March is National Nutrition Month, an annual recognition of the Academy of Nutrition and Dietetics. The purpose is to provide education and information to the public on nutrition and making food choices and healthy meals while including physical activity. This year, the theme is “Eat Right, Live Right, Feel Right.” One could argue what “right” really is in regards to nutrition choices, but this tag line truly fits The Meadows Ranch perspective on overall health.
At The Meadows Ranch, we strive to provide individualized care for those suffering with, but not limited to, anorexia nervosa, bulimia nervosa, binge eating disorder, and unspecified eating and feeding disorders. We believe that all food is good food and can be eaten in moderation. Often when someone labels food as “good” or “bad” they automatically have emotional responses to those terms. A “good” food makes them feel happy, healthy, proud, and successful and so on. Were as a “bad” food brings negative feelings such as shame, depression or guilt. So if someone eats a “bad” food because it tastes good, are they now a bad person for that? If someone selects a perceived healthy meal, does that make them a better person than the next? Taking a step back from the labels we put on food; good foods can be bad and bad foods can be good. It is time to remove the labels and enjoy all food in moderation.

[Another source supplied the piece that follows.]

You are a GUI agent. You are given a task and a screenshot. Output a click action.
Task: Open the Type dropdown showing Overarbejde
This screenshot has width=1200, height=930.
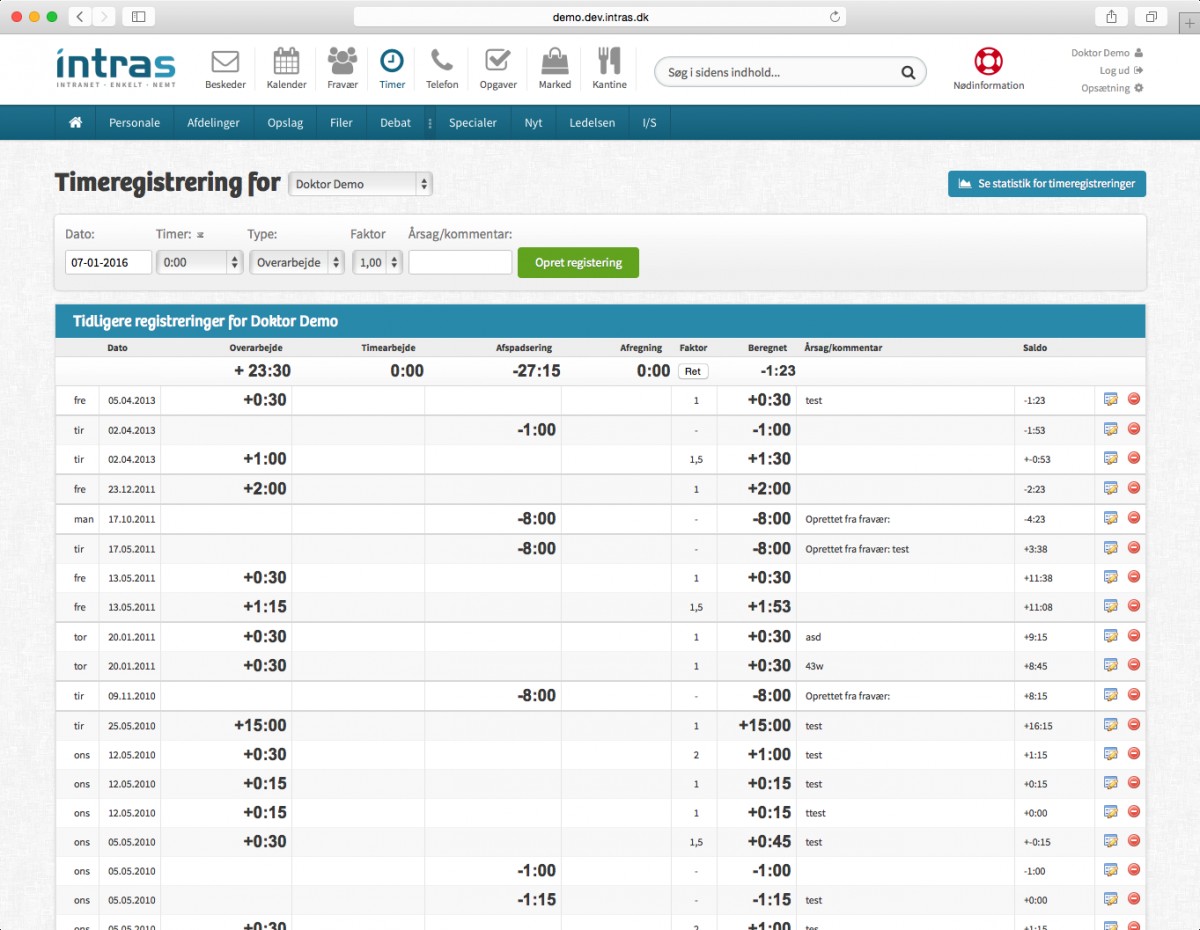click(296, 261)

There are several ways to learn about nutrition and physical activity. First and foremost, be aware of where the source providing the information is coming from. If a source is reporting on sugar being bad or not eating specific fats, are they promoting healthy cooking or weight loss? When studies are quoted, be aware of the number of people involved in the study and how long it lasted; there should be hundreds of participants over several years. A reliable option at your fingertips for education is choosemyplate.gov. This is a good resource provided by the United States Department of Agriculture. It gives a great visual of what a meal plate should look like in regards to portion sizes for each of our food groups. It also provides other resources and tip sheets for overall general health.
If you need nutritional support, look for a Registered Dietitian and Nutritionist in your area; RDN’s have years of school and specialized training in nutrition and can help you reach your specific goals with both food and activity. Additionally, look for local resources such as a weekend farmers market or start your own garden. The Meadows Ranch has several garden beds along with a fruit orchard in which patients can see where our food comes from, the time and effort it takes to produce it, and the enjoyment of eating it once it is ready.
At The Meadows Ranch, we assist patients in building their kitchen skills to increase their confidence in meal planning and preparation after discharge. With a balanced meal plan, adding in moderate physical activity is beneficial both mentally and physically.
Get out and be active! This could look like going for a walk with the family in the evening, biking to the store instead of driving or even parking at the back of a parking lot instead of driving in circles for five minutes to get that super close spot. It’s important to keep in mind that physical activity is viewed as a very positive thing in society, and therefore, can become compulsive or obsessive with no one noticing.
This month, in celebration of “Eat Right, Live Right, Feel Right” check in with yourself on your personal choices and please reach out to a professional if you have questions.